## START GIVEN ENTRIES

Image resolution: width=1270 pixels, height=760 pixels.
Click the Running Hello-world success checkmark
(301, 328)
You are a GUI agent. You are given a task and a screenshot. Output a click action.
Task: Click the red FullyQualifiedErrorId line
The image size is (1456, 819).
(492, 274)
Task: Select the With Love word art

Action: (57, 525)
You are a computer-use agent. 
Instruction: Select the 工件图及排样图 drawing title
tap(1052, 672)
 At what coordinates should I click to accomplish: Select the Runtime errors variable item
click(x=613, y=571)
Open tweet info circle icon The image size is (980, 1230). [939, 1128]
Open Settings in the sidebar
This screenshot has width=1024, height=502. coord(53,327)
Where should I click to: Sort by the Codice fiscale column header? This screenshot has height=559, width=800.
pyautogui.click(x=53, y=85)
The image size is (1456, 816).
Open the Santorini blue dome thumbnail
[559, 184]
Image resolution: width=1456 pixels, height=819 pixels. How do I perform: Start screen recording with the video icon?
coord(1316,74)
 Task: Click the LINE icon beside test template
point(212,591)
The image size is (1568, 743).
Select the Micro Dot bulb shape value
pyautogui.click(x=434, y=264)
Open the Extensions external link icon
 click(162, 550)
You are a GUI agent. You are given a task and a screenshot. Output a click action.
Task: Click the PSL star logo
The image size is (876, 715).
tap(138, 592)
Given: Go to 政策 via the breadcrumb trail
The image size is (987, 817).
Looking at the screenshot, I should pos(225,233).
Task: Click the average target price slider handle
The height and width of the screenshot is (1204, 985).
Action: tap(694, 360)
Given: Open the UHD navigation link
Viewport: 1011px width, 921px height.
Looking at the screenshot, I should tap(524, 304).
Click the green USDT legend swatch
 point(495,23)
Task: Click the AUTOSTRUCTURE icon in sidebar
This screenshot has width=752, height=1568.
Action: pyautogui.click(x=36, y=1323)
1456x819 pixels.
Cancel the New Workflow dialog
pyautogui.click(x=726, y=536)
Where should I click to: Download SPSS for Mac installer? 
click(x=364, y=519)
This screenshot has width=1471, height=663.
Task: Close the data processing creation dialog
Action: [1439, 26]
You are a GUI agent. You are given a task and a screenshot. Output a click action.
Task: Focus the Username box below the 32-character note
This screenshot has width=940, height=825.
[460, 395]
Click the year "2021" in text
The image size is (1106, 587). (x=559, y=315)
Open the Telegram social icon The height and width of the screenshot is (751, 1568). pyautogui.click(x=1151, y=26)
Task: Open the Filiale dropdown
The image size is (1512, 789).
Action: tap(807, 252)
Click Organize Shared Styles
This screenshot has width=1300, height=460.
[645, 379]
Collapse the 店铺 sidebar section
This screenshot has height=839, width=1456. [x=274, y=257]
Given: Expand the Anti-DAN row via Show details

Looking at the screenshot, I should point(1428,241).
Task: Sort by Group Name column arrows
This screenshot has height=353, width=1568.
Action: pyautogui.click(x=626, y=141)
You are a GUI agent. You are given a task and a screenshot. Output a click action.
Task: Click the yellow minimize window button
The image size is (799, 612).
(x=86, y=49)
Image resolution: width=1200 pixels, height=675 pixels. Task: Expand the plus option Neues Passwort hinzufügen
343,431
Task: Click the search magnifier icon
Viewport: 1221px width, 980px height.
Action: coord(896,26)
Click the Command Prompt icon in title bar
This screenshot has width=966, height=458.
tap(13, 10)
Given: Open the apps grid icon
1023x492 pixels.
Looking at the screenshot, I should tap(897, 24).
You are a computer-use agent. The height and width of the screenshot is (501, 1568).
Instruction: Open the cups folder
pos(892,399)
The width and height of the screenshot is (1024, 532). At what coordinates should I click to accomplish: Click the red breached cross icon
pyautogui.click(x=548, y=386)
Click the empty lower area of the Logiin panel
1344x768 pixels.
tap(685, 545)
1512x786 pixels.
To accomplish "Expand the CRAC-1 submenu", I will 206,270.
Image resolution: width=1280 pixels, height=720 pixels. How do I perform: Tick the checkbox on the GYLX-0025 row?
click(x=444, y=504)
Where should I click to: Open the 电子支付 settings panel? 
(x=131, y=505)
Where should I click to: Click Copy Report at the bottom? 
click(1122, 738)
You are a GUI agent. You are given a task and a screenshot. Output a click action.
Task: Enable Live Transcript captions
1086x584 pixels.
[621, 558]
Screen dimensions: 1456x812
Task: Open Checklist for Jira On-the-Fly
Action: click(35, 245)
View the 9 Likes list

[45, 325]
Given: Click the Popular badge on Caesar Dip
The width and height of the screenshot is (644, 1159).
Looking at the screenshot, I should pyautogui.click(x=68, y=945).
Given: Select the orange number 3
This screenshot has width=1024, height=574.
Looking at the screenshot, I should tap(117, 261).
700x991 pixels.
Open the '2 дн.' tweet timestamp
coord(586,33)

## END GIVEN ENTRIES

SET EXERCISE - Reproduce all of the item coordinate data above verbatim, from the first line through the last, with no changes.

FINAL RESULT -
Image resolution: width=1270 pixels, height=760 pixels.
Click the Running Hello-world success checkmark
(301, 328)
You are a GUI agent. You are given a task and a screenshot. Output a click action.
Task: Click the red FullyQualifiedErrorId line
The image size is (1456, 819).
(492, 274)
Task: Select the With Love word art

Action: (57, 525)
You are a computer-use agent. 
Instruction: Select the 工件图及排样图 drawing title
tap(1052, 672)
 At what coordinates should I click to accomplish: Select the Runtime errors variable item
click(x=613, y=571)
Open tweet info circle icon The image size is (980, 1230). [939, 1128]
Open Settings in the sidebar
This screenshot has width=1024, height=502. coord(53,327)
Where should I click to: Sort by the Codice fiscale column header? This screenshot has height=559, width=800.
pyautogui.click(x=53, y=85)
The image size is (1456, 816).
Open the Santorini blue dome thumbnail
[559, 184]
Image resolution: width=1456 pixels, height=819 pixels. How do I perform: Start screen recording with the video icon?
coord(1316,74)
 Task: Click the LINE icon beside test template
point(212,591)
The image size is (1568, 743).
Select the Micro Dot bulb shape value
pyautogui.click(x=434, y=264)
Open the Extensions external link icon
 click(162, 550)
You are a GUI agent. You are given a task and a screenshot. Output a click action.
Task: Click the PSL star logo
The image size is (876, 715).
tap(138, 592)
Given: Go to 政策 via the breadcrumb trail
The image size is (987, 817).
Looking at the screenshot, I should pos(225,233).
Task: Click the average target price slider handle
The height and width of the screenshot is (1204, 985).
Action: tap(694, 360)
Given: Open the UHD navigation link
Viewport: 1011px width, 921px height.
Looking at the screenshot, I should tap(524, 304).
Click the green USDT legend swatch
 point(495,23)
Task: Click the AUTOSTRUCTURE icon in sidebar
This screenshot has width=752, height=1568.
Action: pyautogui.click(x=36, y=1323)
1456x819 pixels.
Cancel the New Workflow dialog
pyautogui.click(x=726, y=536)
Where should I click to: Download SPSS for Mac installer? 
click(x=364, y=519)
This screenshot has width=1471, height=663.
Task: Close the data processing creation dialog
Action: [1439, 26]
You are a GUI agent. You are given a task and a screenshot. Output a click action.
Task: Focus the Username box below the 32-character note
This screenshot has width=940, height=825.
[460, 395]
Click the year "2021" in text
The image size is (1106, 587). (x=559, y=315)
Open the Telegram social icon The height and width of the screenshot is (751, 1568). pyautogui.click(x=1151, y=26)
Task: Open the Filiale dropdown
The image size is (1512, 789).
Action: tap(807, 252)
Click Organize Shared Styles
This screenshot has width=1300, height=460.
[645, 379]
Collapse the 店铺 sidebar section
This screenshot has height=839, width=1456. [x=274, y=257]
Given: Expand the Anti-DAN row via Show details

Looking at the screenshot, I should point(1428,241).
Task: Sort by Group Name column arrows
This screenshot has height=353, width=1568.
Action: pyautogui.click(x=626, y=141)
You are a GUI agent. You are given a task and a screenshot. Output a click action.
Task: Click the yellow minimize window button
The image size is (799, 612).
(x=86, y=49)
Image resolution: width=1200 pixels, height=675 pixels. Task: Expand the plus option Neues Passwort hinzufügen
343,431
Task: Click the search magnifier icon
Viewport: 1221px width, 980px height.
Action: coord(896,26)
Click the Command Prompt icon in title bar
This screenshot has width=966, height=458.
tap(13, 10)
Given: Open the apps grid icon
1023x492 pixels.
Looking at the screenshot, I should tap(897, 24).
You are a computer-use agent. The height and width of the screenshot is (501, 1568).
Instruction: Open the cups folder
pos(892,399)
The width and height of the screenshot is (1024, 532). At what coordinates should I click to accomplish: Click the red breached cross icon
pyautogui.click(x=548, y=386)
Click the empty lower area of the Logiin panel
1344x768 pixels.
tap(685, 545)
1512x786 pixels.
To accomplish "Expand the CRAC-1 submenu", I will 206,270.
Image resolution: width=1280 pixels, height=720 pixels. How do I perform: Tick the checkbox on the GYLX-0025 row?
click(x=444, y=504)
Where should I click to: Open the 电子支付 settings panel? 
(x=131, y=505)
Where should I click to: Click Copy Report at the bottom? 
click(1122, 738)
You are a GUI agent. You are given a task and a screenshot. Output a click action.
Task: Enable Live Transcript captions
1086x584 pixels.
[621, 558]
Screen dimensions: 1456x812
Task: Open Checklist for Jira On-the-Fly
Action: click(35, 245)
View the 9 Likes list

[45, 325]
Given: Click the Popular badge on Caesar Dip
The width and height of the screenshot is (644, 1159).
Looking at the screenshot, I should pyautogui.click(x=68, y=945).
Given: Select the orange number 3
This screenshot has width=1024, height=574.
Looking at the screenshot, I should tap(117, 261).
700x991 pixels.
Open the '2 дн.' tweet timestamp
coord(586,33)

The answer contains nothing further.